Gymnastics uses 'milestone' day on the bars to win meet


petzold

A solid performance on the uneven bars helped propel gymnastics to a 195.050-193.100 win over the University of New Hampshire on Friday night.

The bars were the strong suit for CMU, with a score of 49.075 and five-of-six gymnasts scoring a 9.8 or higher.

The team first performed on vault and scored a 48.475. Head coach Jerry Reighard said the energy level was down in the beginning, but, when the Chippewas went to bars, things started coming together.

“Forty-nine on an event is certainly a milestone,” Reighard said. “It’s a mark that every coach wants to achieve, and right from the first two freshmen that started out on bars, it became very evident that we were going to have a great day on bars.”

Sophomore Kylie Fagan had the highest score on bars with a 9.850, and she said the team plans to keep aiming for those high scores.

“We’re becoming very consistent," she said. "In our last two meets on bars and beams we’re six-for-six. It’s a good feeling that we aren’t aiming to hit, we’re aiming for 9.8s. We aren’t trying to stay on the beam, we are trying to get 9.8s on the beam.”

Sophomore Becca Druin, the team’s only all-around competitor for the meet, finished right behind Fagan with an 8.25.

Druin scored a 9.575 on vault, 9.750  on beam, and a 9.625 for her floor routine.

Reighard noted the team typically has a trio of all-around competitors, but, this year, things have been shaken up.

“The depth that we have on this team is making it almost impossible for an all-arounder to hit all four events and stay in,” Reighard said. “You have to remember Brittany Petzold and Halle Moraw; we aren’t pushing them on bar, because they’ve had some surgeries. I think it’s going to be very tough for them to push themselves into all four events.”

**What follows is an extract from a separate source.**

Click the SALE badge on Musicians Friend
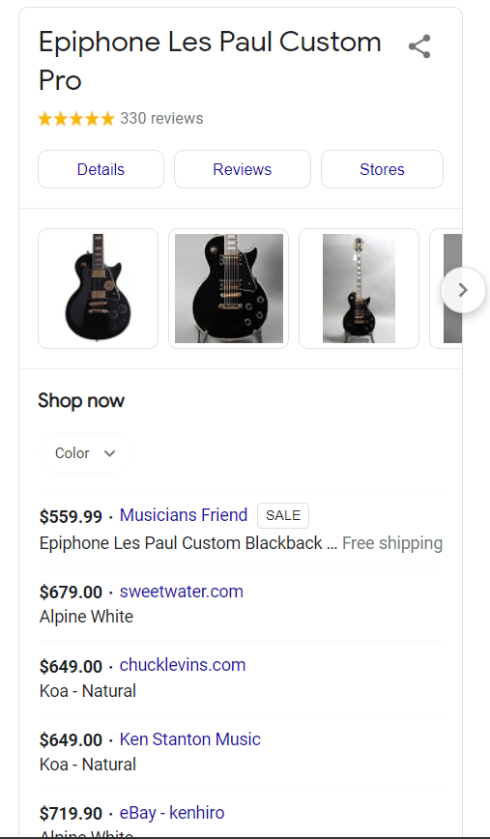The width and height of the screenshot is (490, 839). (283, 515)
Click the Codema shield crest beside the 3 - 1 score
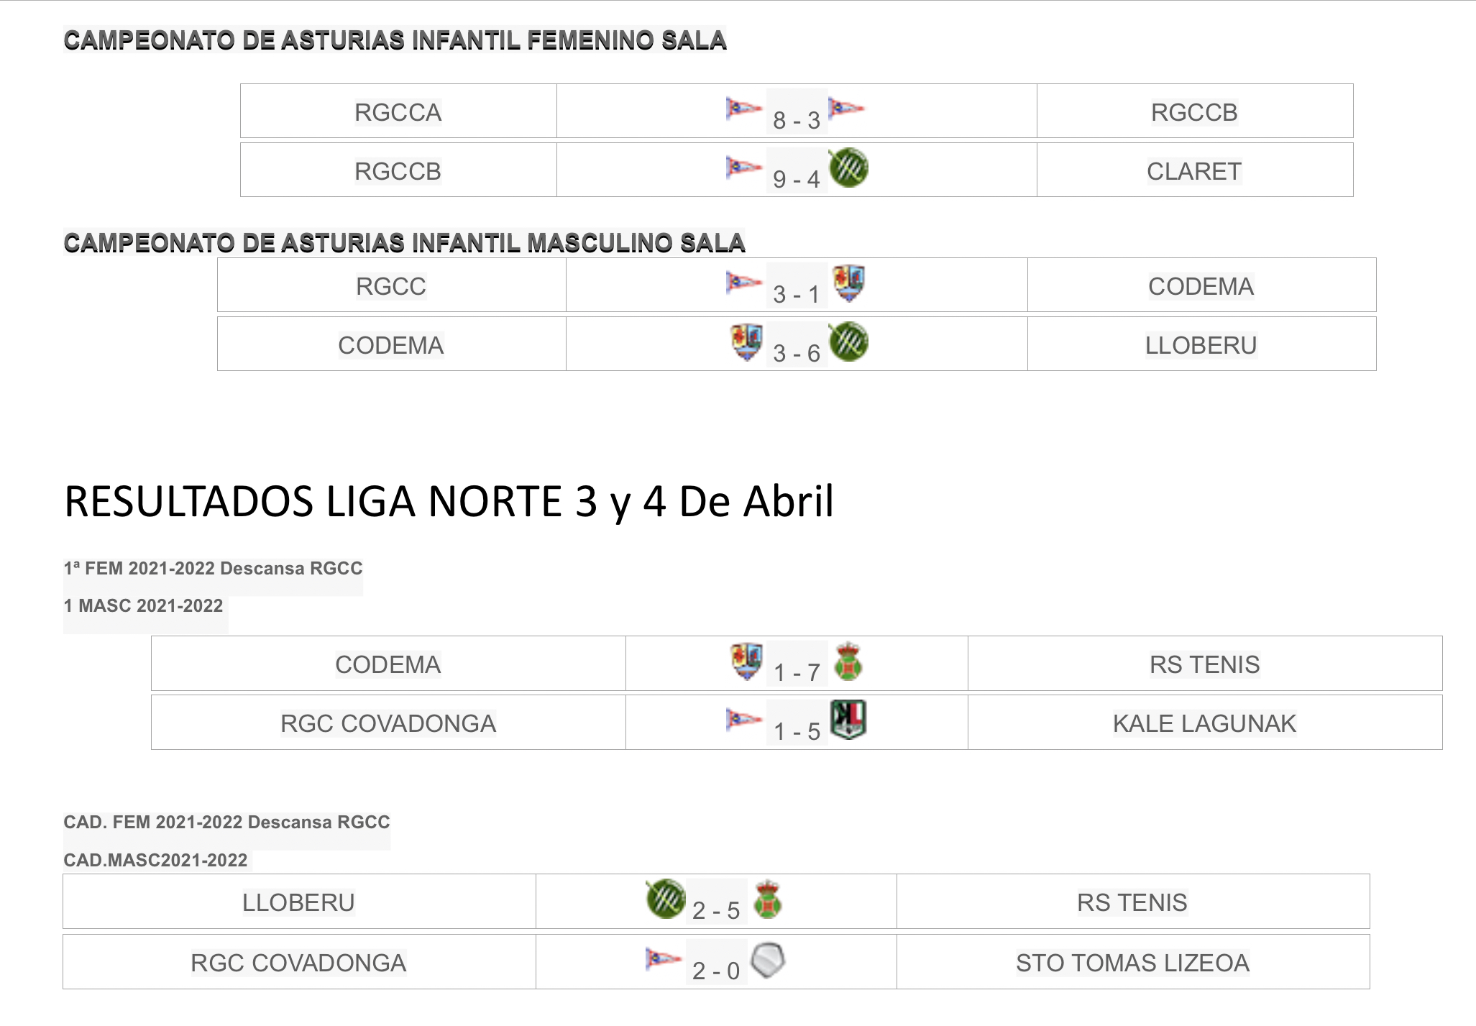This screenshot has height=1026, width=1476. coord(848,283)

The team finished with a 48.875 on beam and tied the Wildcats with a 48.625 on the floor.

Sophomore Taylor Noonan and junior Emily Heinz captured the top scores on beam with 9.8s.

Although Noonan was at the top for her scores in beam, she was the only one on her team to receive below a 9.8 on bars.

Noonan said she knows there will always be room for improvement within herself and among her teammates, and learning from each performance,to strive to be better, is part of the fun.

“That’s what drives us to get into the gym on Monday,” she said. “We know what we have to fix, and we’re excited to go back in the gym and fix it, because we know we can do better.”

CMU will be back on the bars and the mat at 7 p.m. Friday Jan. 18 when Mid-American Conference competition starts up at Ball State.